Making High-level Charts

The high level bokeh.charts interface provides a fast, convenient way to create common statistical charts with a minimum of code. Wherever possible, the interface is geared to be extremely simple to use in conjunction with Pandas, by accepting a DataFrame and names of columns directly to specify data.

Key Concepts

Data: Input data is either a Pandas pandas.DataFrame or other table-like
structure, yet also handling simple formats through conversion to a DataFrame internally.
Smart Defaults: The attempt is made to provide unique chart attribute assignment
(color, marker, etc) by one or more column names, while supporting custom and/or advanced configuration through the same keyword argument.

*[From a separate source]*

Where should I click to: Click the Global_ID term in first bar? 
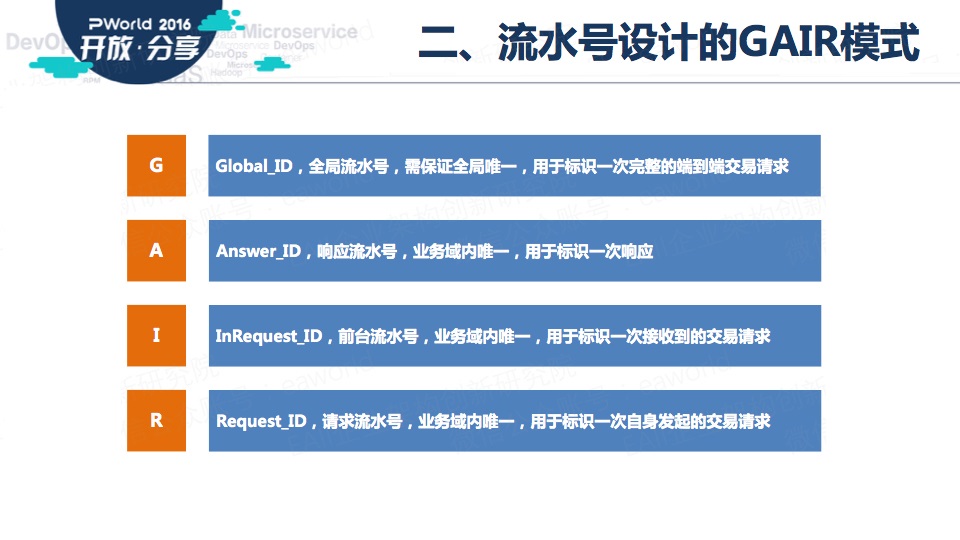[x=255, y=166]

Accepted Charts Data Formats

Charts make use of Pandas DataFrame internally, so any inputs provided coerced into this format. The Charts interface provides support for the more simple types externally, which can be useful for quickly building charts, or can avoid having to remember how to import and create a dataframe.

The input types accepted are:

Array-like: 1..* list, tuple, numpy.ndarray, pandas.Series

Table-like:
  • records: a list(dict)
  • columns: a dict(list), pandas.DataFrame, or blaze resource

Attribute Specification

An AttrSpec is a model for generating a look-up from a unique data label (ex. (‘a’, 3)), into a chained iterable. This functionality is what powers one-liner chart generation, while also providing flexibility for customized inputs.

If you were to manually generate the glyphs in a plot, you might start by using Pandas groupby() to identify unique subsets of your data that you’d like to differentiate. You would iterate over each data label and data group and assign unique attributes to the group.

Simple Use Case However, what if we don’t want one specific attribute type per group? Instead, let’s say we grouped by [‘a’, ‘b’], where a has 3 unique values and b has 10 unique values. We want to change the color by a and change the marker by b. In the groupby iteration, you will see each value of a multiple times, meaning you’ll need some way of keeping track of which unique value of which column will result in the assignment of each attribute value.

Supporting Exploratory Use More importantly, you’ll need to pre-define enough unique values of the attribute to assign to each value you have grouped on, which isn’t necessarily complicated, but it can be especially time consuming for new or sporadic users. This process of assigning attributes is also generally of little interest to users that prioritize interactive data discovery over novel charts. With the discovery use case, you are trying to understand what relationships exist within the data, so it is counter-productive to require the user to understand the data before plotting it.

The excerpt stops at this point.